Evaluation of sampling frequency from groundwater resources on pollution source identification characteristics

Groundwater is an important natural resource that is widely used for supplying domestic, industrial and agricultural demands. In the past decades, due to increasing detections of pollutants, monitoring and protection of groundwater resources as well as remediation of contaminants have been the main tasks in groundwater management. Results of quality monitoring systems and some outspread sampling on quality of groundwater resources showed the existence of different pollutant sources that due to lack of timely detection cause to severe pollution in groundwater resources. As an instance, Tehran refinery is reason of huge oil compounds leakage to Tehran aquifer. To solve this problem, it is necessary to design and perform a quality monitoring system for detecting pollution leakage from the probable point sources simultaneous with designing refinery facilities. Sampling frequency is one of the main parameters of quality monitoring in groundwater resources. With decreasing the sampling frequency the probability of pollution detection is increased while the related sampling costs are also increased. Increasing the sampling frequency causes to decrease the cost and probability of contamination detection. According to importance of this topic in problem of pollution monitoring, in this paper, sampling frequency intervals of groundwater resources in the contamination event were evaluated. Moreover, appropriate sampling frequency and their location with regards to predefined levels of decision-maker and stakeholders were also suggested. Proposed algorithm in this research was comprised of multi-objective optimization model namely Non-dominated Sorting Genetic Algorithm-II (NSGA-II) and MODFLOW and MT3D simulation models.

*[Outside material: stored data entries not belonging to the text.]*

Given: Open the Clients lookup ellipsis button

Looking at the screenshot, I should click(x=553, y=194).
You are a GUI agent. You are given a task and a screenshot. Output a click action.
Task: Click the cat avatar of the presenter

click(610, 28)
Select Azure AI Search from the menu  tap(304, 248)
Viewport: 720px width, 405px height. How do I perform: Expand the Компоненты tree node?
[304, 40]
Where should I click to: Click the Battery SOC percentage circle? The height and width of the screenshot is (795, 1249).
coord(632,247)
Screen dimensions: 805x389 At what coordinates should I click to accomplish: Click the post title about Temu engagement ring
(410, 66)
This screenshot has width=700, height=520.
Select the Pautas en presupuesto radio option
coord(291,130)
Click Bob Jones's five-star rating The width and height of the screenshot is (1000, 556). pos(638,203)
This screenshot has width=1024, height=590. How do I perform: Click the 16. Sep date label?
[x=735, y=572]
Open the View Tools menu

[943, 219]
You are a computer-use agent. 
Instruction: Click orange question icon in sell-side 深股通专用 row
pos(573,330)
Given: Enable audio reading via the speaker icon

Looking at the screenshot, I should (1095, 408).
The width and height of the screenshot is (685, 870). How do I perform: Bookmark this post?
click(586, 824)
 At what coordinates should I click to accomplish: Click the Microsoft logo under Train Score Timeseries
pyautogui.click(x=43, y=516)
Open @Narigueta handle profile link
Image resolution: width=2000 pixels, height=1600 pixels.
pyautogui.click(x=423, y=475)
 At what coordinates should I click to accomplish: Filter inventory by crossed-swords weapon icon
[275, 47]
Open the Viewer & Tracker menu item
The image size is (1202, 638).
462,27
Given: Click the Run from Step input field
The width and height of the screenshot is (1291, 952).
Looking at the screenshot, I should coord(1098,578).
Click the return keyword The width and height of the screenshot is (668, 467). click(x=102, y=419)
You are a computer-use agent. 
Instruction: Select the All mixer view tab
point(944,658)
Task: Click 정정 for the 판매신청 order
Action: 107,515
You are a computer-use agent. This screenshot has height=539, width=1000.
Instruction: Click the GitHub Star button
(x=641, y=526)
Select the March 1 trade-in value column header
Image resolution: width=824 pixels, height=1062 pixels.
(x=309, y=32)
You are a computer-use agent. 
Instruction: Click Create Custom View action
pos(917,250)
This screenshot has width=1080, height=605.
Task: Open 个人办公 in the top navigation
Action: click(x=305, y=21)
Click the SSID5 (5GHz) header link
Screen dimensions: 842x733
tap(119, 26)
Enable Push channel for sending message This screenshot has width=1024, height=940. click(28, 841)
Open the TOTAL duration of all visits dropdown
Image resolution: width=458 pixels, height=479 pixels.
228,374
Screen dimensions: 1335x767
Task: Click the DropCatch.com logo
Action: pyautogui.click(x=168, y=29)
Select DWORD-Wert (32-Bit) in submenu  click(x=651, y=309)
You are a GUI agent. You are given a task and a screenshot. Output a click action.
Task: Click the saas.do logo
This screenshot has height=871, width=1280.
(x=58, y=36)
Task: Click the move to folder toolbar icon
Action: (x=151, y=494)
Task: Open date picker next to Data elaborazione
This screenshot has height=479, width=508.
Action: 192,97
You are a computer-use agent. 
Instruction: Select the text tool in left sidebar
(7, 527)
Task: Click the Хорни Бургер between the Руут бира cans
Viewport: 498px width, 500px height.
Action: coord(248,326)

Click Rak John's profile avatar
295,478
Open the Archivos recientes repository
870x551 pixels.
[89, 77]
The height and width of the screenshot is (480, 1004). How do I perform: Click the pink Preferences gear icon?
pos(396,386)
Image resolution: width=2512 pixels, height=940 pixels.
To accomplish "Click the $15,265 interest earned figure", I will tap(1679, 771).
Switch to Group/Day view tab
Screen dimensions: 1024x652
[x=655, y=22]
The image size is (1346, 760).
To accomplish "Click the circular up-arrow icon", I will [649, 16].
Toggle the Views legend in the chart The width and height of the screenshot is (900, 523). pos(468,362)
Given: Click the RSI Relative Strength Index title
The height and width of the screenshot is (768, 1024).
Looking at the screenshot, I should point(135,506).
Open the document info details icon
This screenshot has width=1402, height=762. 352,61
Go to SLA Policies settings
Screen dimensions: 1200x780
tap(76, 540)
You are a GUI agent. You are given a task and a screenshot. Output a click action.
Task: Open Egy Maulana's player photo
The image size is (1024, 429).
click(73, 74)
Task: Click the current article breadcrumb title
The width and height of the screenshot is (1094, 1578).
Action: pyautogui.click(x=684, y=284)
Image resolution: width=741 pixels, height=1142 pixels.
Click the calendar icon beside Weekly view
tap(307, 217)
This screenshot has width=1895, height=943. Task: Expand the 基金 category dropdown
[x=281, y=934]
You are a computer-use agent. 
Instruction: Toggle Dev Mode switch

Performance of the proposed approach was evaluated with available information of groundwater resources in the part of Tehran refinery.
In the proposed methodology, at first, groundwater quality and quantity simulation models calibrated and verified, using the available sampling data of the study area. Total petroleum carbon (TPH) was considered as water quality indicator. Monte Carlo analysis was used to represent the uncertainty in spatial and temporal distribution of water quality. 2000 number of simulations assumed in Monte Carlo analysis, where TPH concentration and leakage location were considered as random variables. NSGA-II was implemented with the aim of minimizing the number of monitoring wells and undetected polluted area (cells) for deriving the location of optimal monitoring wells in the groundwater system. Based on the optimal monitoring wells selected from potential ones, sensitivity analysis was done on sampling frequency. The best sampling frequency helps decision-makers to detect the contamination via desirable monitoring costs. Moreover, support vector machine (SVM) was used to estimate the location of unknown pollution source. In this study, 37 potential monitoring wells, which completely cover the study area, were designed for detecting the probable released contamination from eight large oil tanks.
In this study, groundwater model was developed based on one layer aquifer with 25 and 50 cells in horizontal and vertical dimension, respectively. Each cell has 20 meter length. To generate the different scenarios in the Monte Carlo analysis, 2000 evaluations of groundwater model (MODFLOW and MT3D) were executed. Main parameters in sensitivity analysis were leakage amount, TPH concentration and the number of leaking tanks. Normal distribution for leakage amount with 7 m3/day mean and standard deviation equal to 0.67 was considered. TPH concentration was also generated with normal distribution considering 850 kg/m3 and 0.05 for mean and standard deviation, respectively. Uniform distribution was assumed for generating the number of leaking tanks. Using these parameters, spatial and temporal distribution of groundwater quality indicator was modeled in the system. Results of Monte Carlo analysis are used to find the optimal location of monitoring wells. Water quality sampling in the optimal monitoring wells with frequency of 1, 2, 3, 5, 10 and 15 days was evaluated. Results indicated that the best pollution detection was achieved using 4 monitoring wells with frequency of 10 days. Sampling frequency with 10 and 15 days had the same results while in 15 days frequency, polluted areas may be increased and be detected with some delay. Therefore, sampling frequency of 10 days is recommended for the study area. SVM was trained and validated for estimating an unknown pollution source in the groundwater system. It was revealed that the location of pollution source can be estimated with accuracy of around 47, 62, 86 and 99 percent using 1, 2, 3 and 4 monitoring wells, respectively.